I say all this as a prelude to the difficulties my son and I have had over the past several days.
Let’s just say that adolescence for kids nowadays, I believe, is extremely scary. My son is a very sensitive soul. He is, at times, terrified of what’s out there in the world. And I, to make matters worse, am terrified for him. He has, until now, dealt with his fear by withdrawing and dis-investing himself from the situation. I deal with fear by jumping headlong into it and trying to figure it out (like a dog on a meat wagon as my father used to say about me). Therefore, when we are called on to make decisions outside of our comfort zones, he goes into extreme withdrawl and I go into extreme immersion. In these situations, it is as if one of us carries a lighted match and in the dry heat of California, the result can only be wildfire.

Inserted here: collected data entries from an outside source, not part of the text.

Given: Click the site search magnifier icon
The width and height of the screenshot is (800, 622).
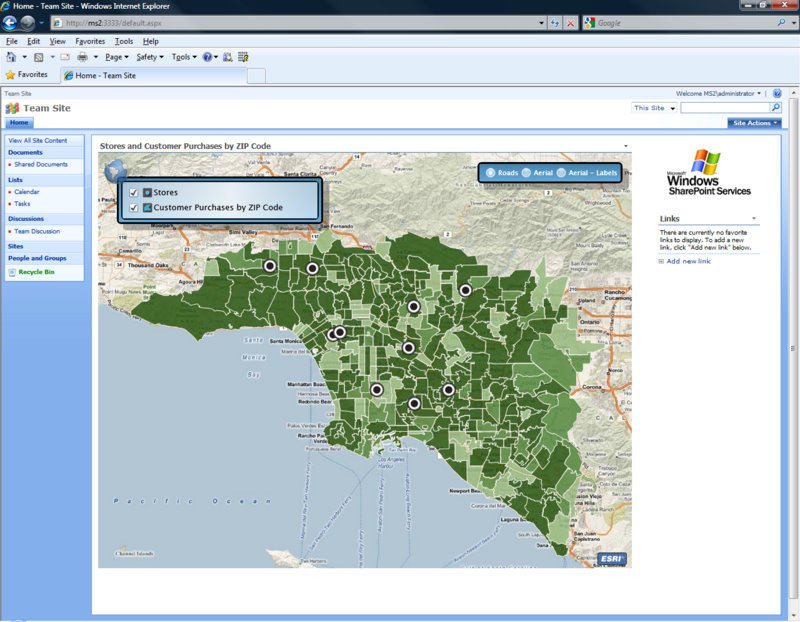Looking at the screenshot, I should tap(775, 107).
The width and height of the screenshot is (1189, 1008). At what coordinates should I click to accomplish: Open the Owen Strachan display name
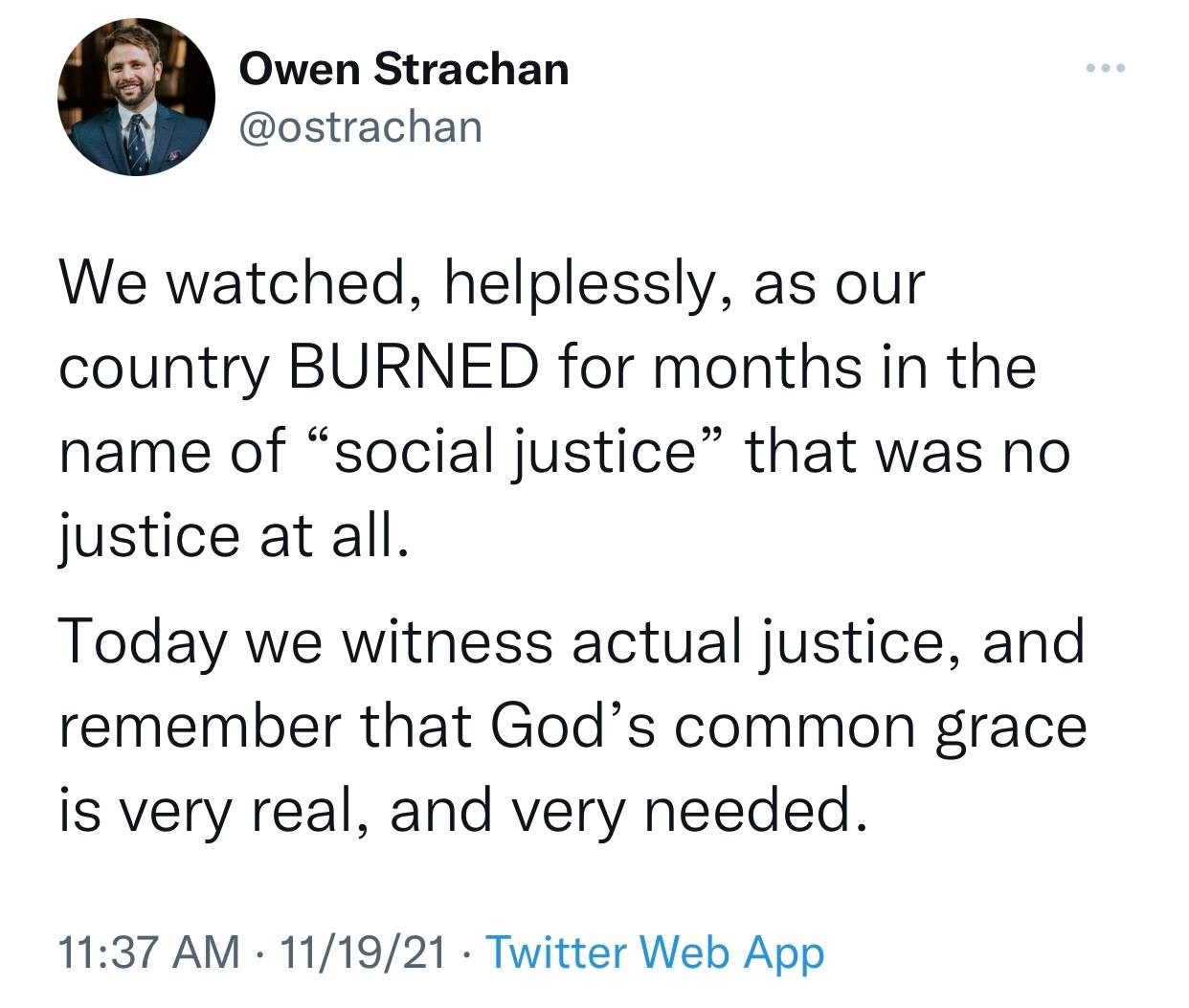click(403, 69)
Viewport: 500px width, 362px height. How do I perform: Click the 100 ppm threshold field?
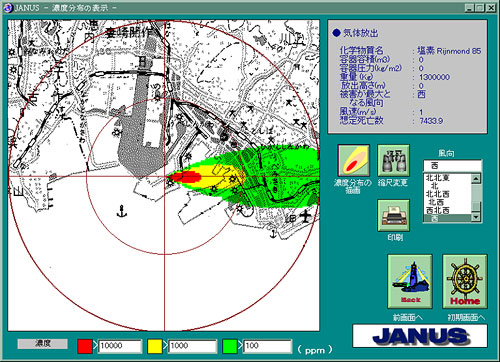click(x=268, y=346)
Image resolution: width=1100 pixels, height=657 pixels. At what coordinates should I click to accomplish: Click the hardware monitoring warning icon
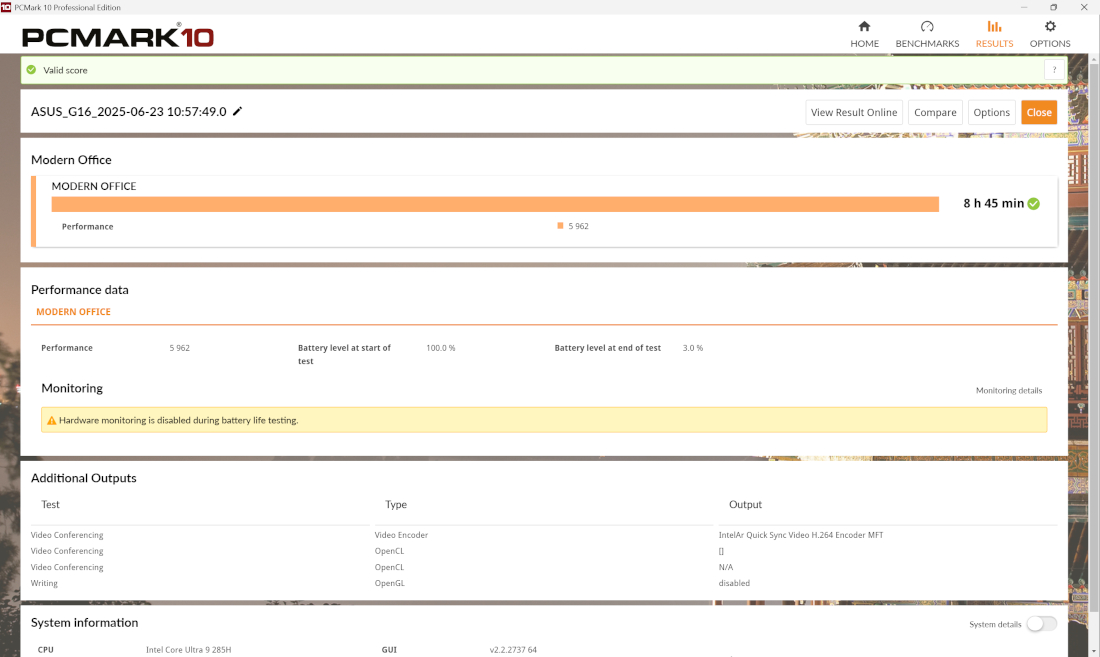pos(52,420)
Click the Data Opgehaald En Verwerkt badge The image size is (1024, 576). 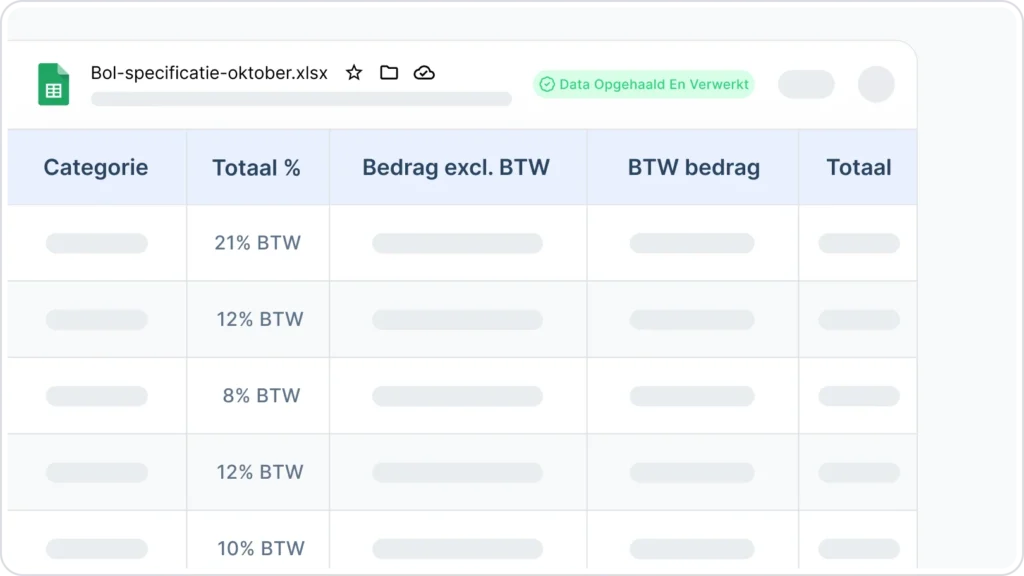pyautogui.click(x=644, y=84)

My son’s father and I planned for him to spend 22 days in an Outward Bound program in August. First and most importantly, our son is royally pissed because he feels we are taking a big chunk of his summer to do something that was not his idea. And, honestly, we are. We are trying to push him outside of his physical, spiritual, emotional, and intellectual comfort zones. We think he could use a little help with that right now. We also think he will have the time of his life.
However, not only is our son furious, I think he is just a bit terrified of what this trip is going to require of him. And, now you know what happens when his match meets my dry woods. Two nights ago, we set off quite an inferno and then fed it with more fear until it felt like the Angeles Crest Forest was completely ablaze.

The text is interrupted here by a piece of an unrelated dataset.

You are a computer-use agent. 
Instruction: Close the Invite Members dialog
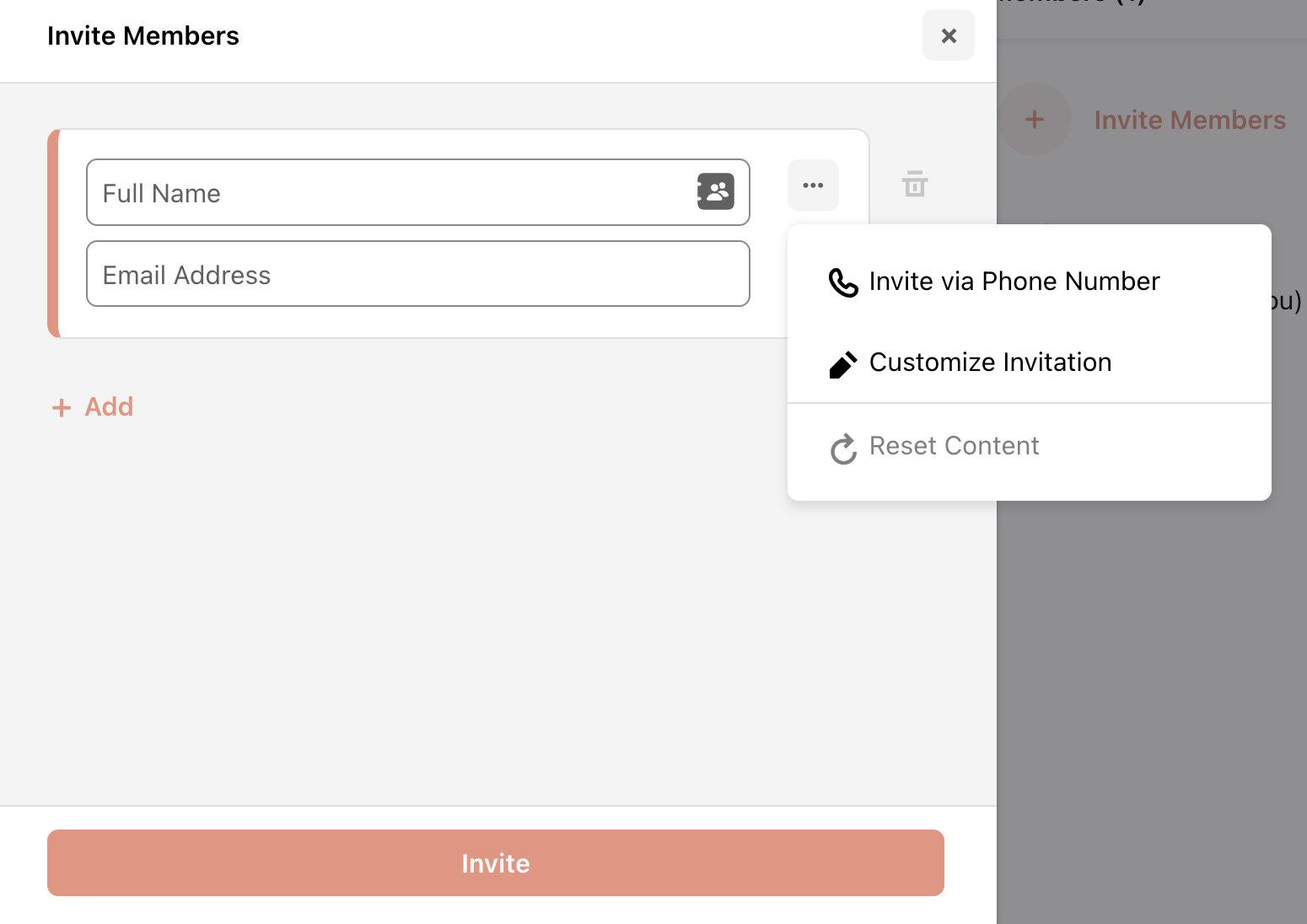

Our fears were out of control.
And that’s why we chose each other way back when my son’s little soul entered my body.
I am not Donna Reed, and he is not Opie. Yes, there are times when we feel that way, but I think what we are learning is that we chose each other because we are the perfect mother/son combination. Each wildfire can offer us the opportunity to move further into our fears or each one can offer us the opportunity to deepen our capacities for love, tolerance, courage, and being in relationship so that we can move to the next level of our spiritual evolution.
Neither of us necessarily got the parent/child that we may sometimes wish for in some kind of an easy, breezy, beautiful cover girl kind of world, but we definitely got the one we asked for in the world we are living in now.
Do I occasionally sit and long for parental/child interactions right out of Mother Knows Best?? Yes.
Would I trade-in my son or the love I feel for him? Never.
Would I trade what he teaches me for a different experience with another child? Absolutely not.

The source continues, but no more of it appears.